It was interesting yesterday to hear the media telling us the EU would lose a net 15bn Euros from the UK’s exit from the EU, much in line with the £12bn net UK gain figure I and others used throughout the referendum campaign. Remain supporters used to tell us it was nothing like as much as this. I hope they were listening.
It was also interesting to see the priorities for increased spending by the EU. They propose increasing defence expenditure 22 fold from a low base. They want to spend 2.6 times as much on borders, and 2.5 times as much on civil protection as in the present budget period. We were told there would be no EU army, yet work continues apace to increase the EU’s role in Member states defence.
They also propose three new sources of tax revenue for the EU going forward. There will be a 3% levy on Corporation tax to pay for the single market, as they move to legislate for a “common consolidated corporation tax base”. (Remember all the promises that tax was a red line remaining under national control?) The EU will take 20% of Emissions Trading revenue, and will up its share of customs revenue from 80% to 90%. There will be a new non recycled plastics tax.

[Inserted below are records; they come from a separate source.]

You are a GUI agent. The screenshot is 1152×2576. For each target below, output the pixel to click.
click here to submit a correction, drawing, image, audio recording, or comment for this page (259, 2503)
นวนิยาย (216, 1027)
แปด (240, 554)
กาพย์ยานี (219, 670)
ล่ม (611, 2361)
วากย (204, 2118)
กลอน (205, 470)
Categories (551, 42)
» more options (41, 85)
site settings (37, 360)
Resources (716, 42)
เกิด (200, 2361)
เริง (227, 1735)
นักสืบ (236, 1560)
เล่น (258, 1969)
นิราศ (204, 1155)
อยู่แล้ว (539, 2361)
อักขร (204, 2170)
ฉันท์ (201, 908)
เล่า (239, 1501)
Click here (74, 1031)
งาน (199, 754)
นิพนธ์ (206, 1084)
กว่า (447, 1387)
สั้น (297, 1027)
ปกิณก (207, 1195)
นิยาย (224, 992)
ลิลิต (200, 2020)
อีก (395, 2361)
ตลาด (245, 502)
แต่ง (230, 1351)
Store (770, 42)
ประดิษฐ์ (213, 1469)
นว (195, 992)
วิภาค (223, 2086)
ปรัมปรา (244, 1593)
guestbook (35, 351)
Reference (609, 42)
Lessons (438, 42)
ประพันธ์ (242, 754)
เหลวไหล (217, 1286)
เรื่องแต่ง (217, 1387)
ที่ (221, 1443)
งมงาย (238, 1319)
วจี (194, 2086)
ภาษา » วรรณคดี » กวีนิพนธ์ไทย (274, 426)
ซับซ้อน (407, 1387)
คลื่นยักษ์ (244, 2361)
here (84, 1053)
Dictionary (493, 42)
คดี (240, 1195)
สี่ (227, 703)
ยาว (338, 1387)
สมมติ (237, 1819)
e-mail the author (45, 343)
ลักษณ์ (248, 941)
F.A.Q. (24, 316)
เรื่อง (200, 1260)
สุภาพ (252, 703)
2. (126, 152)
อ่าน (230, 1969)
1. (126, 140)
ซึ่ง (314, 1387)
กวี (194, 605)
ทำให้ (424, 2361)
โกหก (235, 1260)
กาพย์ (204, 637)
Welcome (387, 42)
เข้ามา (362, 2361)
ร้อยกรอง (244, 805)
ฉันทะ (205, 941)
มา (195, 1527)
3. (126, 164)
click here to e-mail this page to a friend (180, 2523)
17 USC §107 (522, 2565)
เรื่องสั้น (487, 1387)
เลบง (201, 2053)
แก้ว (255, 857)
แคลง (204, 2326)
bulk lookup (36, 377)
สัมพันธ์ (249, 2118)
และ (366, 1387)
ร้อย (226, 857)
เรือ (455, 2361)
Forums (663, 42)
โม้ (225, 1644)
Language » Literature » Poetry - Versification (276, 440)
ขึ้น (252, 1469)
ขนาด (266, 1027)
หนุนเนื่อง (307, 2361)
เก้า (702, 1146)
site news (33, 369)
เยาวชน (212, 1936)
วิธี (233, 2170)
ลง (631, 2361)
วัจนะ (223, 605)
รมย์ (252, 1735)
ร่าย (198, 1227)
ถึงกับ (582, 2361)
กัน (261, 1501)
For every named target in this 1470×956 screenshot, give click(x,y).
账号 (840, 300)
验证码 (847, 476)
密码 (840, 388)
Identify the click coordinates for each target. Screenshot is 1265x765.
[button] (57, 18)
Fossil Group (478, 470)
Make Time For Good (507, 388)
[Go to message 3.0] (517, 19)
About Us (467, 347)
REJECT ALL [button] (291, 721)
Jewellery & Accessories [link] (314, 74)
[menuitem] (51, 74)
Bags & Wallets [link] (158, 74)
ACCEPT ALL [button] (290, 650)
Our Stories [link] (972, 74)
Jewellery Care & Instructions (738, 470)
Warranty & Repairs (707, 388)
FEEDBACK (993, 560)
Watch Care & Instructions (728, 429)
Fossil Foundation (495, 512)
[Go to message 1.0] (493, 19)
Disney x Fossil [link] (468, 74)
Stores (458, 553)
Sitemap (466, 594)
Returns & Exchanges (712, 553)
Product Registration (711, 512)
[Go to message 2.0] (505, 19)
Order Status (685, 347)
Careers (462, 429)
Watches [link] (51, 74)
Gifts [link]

The EU will sweep aside all remaining member states rebates over the period 2012-26. They will prevent countries that have “rule of law deficiencies” from getting access to various EU monies to give the EU more leverage over national policies and electoral results they do not like. They are setting up a couple of new funds to help convergence in the Euro area and to assist countries preparing to join the single currency.
It is a sensible budget given the ambitions to create a political union and to project it more on the world stage. The budget reveals what Vote Leave set out – this is not a mere trading arrangement, but a serious attempt at full economic, monetary and political union. This budget and related measures will give it more money per head to spend, and will give the Union more power over the member states.